Louise Bourgeois & Tracey Emin

Do Not Abandon Me is a collaboration between Louise Bourgeois and Tracey Emin that consists of a series of sixteen intimate works. Bourgeois started the series of works by painting male and female torsos on paper, mixing red, blue and black gouache pigments with water to create delicate and fluid silhouettes. Bourgeois then passed the images on to Emin, who was free to do with them what she wanted. Nervously, she carried the drawings with her around the world for two years, until she finally found the courage to adapt the drawings. In one day, she made additions in pen and ink to all sixteen gouaches, and drew small figures that connect with the torsos like lovers and depict the desires and fears of the body. In one of the drawings, a woman kisses an erect phallus; in another, a small foetus-like shape emerges from a swollen belly.
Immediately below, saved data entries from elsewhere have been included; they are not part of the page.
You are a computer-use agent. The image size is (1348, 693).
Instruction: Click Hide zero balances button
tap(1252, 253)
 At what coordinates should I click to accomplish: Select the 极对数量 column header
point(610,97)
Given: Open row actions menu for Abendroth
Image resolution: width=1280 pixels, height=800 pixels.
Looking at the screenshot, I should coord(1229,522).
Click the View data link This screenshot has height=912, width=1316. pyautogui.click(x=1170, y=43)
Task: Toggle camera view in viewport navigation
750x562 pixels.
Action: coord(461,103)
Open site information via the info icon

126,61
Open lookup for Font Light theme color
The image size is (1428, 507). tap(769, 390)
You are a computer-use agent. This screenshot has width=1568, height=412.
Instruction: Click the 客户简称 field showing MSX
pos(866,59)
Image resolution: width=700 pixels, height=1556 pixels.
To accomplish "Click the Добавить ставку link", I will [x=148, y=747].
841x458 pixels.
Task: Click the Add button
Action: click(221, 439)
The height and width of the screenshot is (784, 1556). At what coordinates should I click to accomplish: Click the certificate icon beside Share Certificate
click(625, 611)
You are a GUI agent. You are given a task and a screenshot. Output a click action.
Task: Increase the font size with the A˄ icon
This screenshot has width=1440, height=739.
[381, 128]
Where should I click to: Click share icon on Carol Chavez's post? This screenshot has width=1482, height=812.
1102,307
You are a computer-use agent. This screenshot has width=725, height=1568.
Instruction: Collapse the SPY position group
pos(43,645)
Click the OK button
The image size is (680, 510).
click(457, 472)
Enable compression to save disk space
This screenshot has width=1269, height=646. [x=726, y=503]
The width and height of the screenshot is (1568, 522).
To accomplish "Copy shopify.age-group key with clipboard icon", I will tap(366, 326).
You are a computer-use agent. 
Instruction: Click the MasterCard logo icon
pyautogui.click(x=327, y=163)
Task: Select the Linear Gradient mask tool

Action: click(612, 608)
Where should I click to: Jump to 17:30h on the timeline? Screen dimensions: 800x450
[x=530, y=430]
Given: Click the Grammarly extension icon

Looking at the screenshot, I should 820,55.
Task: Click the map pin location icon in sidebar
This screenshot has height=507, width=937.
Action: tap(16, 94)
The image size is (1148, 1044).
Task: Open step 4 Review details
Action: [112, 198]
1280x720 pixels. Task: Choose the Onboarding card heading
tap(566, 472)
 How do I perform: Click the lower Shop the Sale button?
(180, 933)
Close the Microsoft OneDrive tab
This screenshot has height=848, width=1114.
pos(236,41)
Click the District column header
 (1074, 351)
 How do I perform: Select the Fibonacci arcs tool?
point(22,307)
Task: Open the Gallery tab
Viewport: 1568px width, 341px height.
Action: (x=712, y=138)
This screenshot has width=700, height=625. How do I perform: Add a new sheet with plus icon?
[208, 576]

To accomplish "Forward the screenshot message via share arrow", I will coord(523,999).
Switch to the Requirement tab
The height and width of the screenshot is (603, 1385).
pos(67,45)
With her additions, Emin writes a story in which she articulates the emotions of Bourgeois’s lively gouaches. In this way, the drawings form a joint expression and articulation of physical urges and feelings, openly confronting themes such as identity, pregnancy, sexuality and fear of loss or abandonment. The two artists, each from a different generation, let their works merge into each other fluidly. This collaboration was one of the last projects of Bourgeois, who died shortly before the series was exhibited.

Double Plus Good

Curators
  • Heske ten Cate
  • Laurie Cluitmans
In collaboration with
  • Aveline de Bruin

The group exhibition Double Plus Good presents artworks that are the result of one-off collaborations between artists. The artists in this exhibition take the vulnerable step to open up their practice to other makers, and explore each other’s world of thinking through paper, films and installations. What drives artists to engage in occasional or long-term collaboration with other makers or thinkers?

Double Plus Good includes collaborations between teachers and (former) students, between lovers and loners, between different generations and artists with a shared history. Together they enter a conversation with each other in their work, challenge each other to take the next step or to delve deeper into their matter.

The exhibition is a follow-up to ‘Collaborations’, an exhibition that Aveline de Bruin, of the Collection de Bruin-Heijn, previously showed in the Portuguese Quetzal Art Center and is being further developed and curated with her, curator contemporary art Centraal Museum Laurie Cluitmans and artistic director of Nest Heske ten Cate.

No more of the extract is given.